– Las Vegas, Nevada
“In some circles, the "Mint 400" is a far, far better thing than the Super Bowl, the Kentucky Derby, and the Lower Oakland Roller Derby Finals all rolled into one. This race attracts a very special breed…” - Hunter S. Thompson
As I bounce along the single-track dirt path in a van packed with several other automotive writers, I feel like a kid rolling up to Six Flags for a friend’s birthday. I’m about to get into the passenger seat of a 450-horsepower pre-runner buggy with BFGoodrich Performance Team Member Rob MacCachren. It’s a little past 8:00 a.m. and the hot Nevada sun is already beating down on the two E-Z Up canopies that BFGoodrich has set up next to a handful of off-road vehicles. The canopies are smattered with branding that reveal the awesome nature of our destination: The Mint 400.
The Mint 400 is a race that’s outlived its original purpose and morphed into a spectacle all its own. In 1967, two dune buggies raced across the Nevada Desert from Las Vegas all the way to Lake Tahoe to promote the Mint Hotel. Today there is no more Mint Hotel, but despite a 20 year hiatus (from 1999 all the way to 2008), the Mint 400’s 115-mile loop plays host to the “Great American Off-Road Race” every year in March.
Rob MacCachren has been racing (and winning) on dirt since he won the 1973 Nevada State Motorcycle Championship at the age of 8. Rob has four Baja 1000 wins under his belt, three consecutive Borg-Warner wins, and well over 200 other career wins.

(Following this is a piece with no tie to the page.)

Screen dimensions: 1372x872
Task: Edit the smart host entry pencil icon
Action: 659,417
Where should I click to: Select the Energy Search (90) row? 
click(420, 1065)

Rob just claimed his first Mint 400 victory this year, which has to be doubly satisfying given he is a Vegas local.
I get my GoPros stuck on the pre-runner truck and hop into the passenger seat. Rob walks around and makes sure I’m properly fastened before lifting himself in. The Alumicraft Buggy has 21 inches of suspension travel and big, meaty 37-inch tall Mud-Terrain BFGoodrich KM3 tires. Out back hangs a 450-hp LS6 V8.

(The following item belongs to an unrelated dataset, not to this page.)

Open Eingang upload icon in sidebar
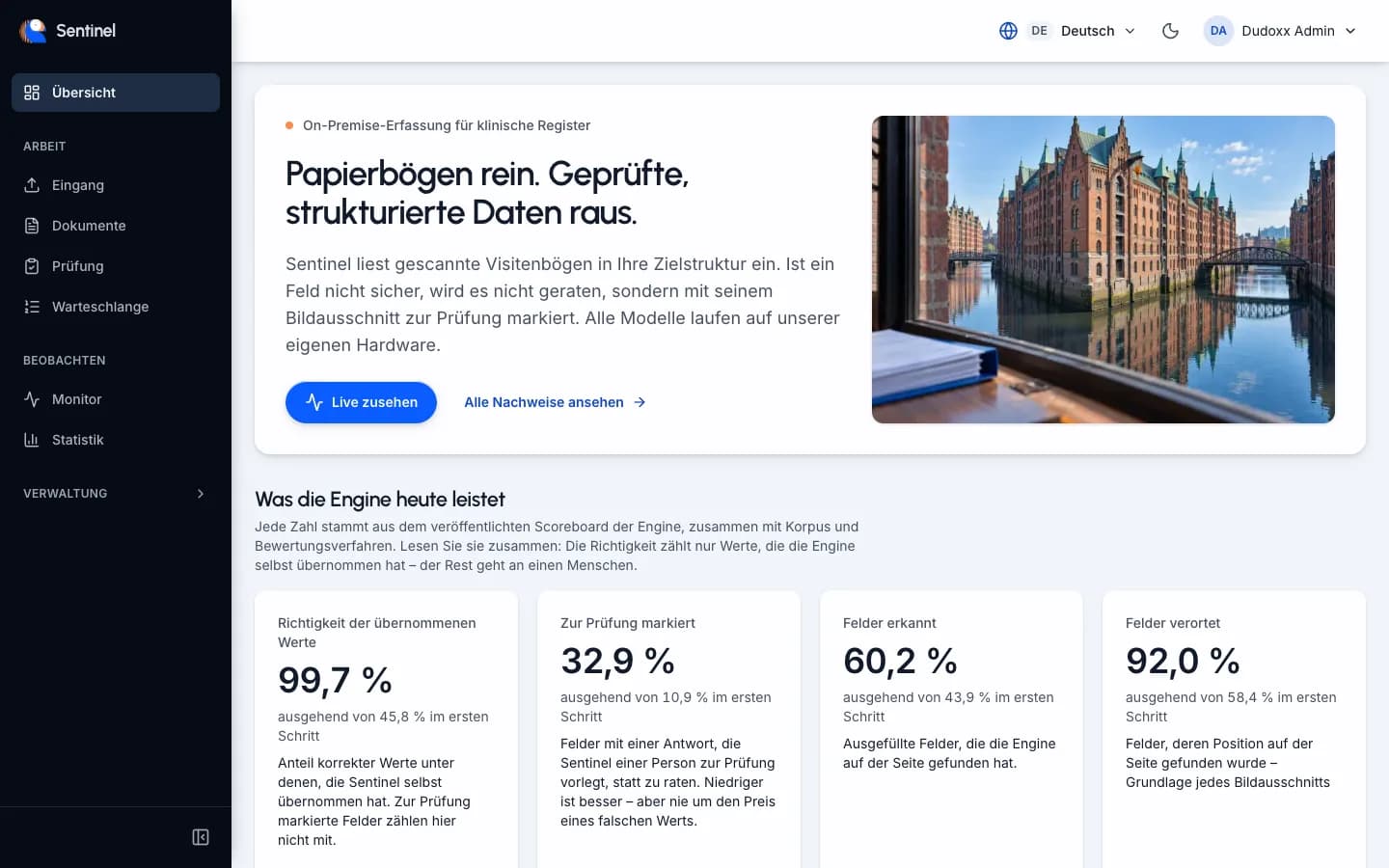The image size is (1389, 868). 32,185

Like nearly all vehicles used to scout and race Baja, this pre-runner is rear-wheel drive. As we take off the rear end squats down and the tires find grip immediately. Seconds later we’re barreling down a path filled with rocks and washouts, and I’m scrambling to ratchet down my harness even further (even a millimeter of give seems like enough to fracture your sit-bones.)
Rob explains that we’re going about half as fast as his trophy truck, which sounds about right to me given the race truck has about 5 extra inches of suspension travel, 3-inch larger tires, and 400-500 extra horsepower.
With each new section of track it becomes clearer why a tire company would want to sponsor Rob and this form of racing: Every single corner could hide a puncture-causing obstacle. Fortunately, Rob is preternaturally calm no matter what the terrain.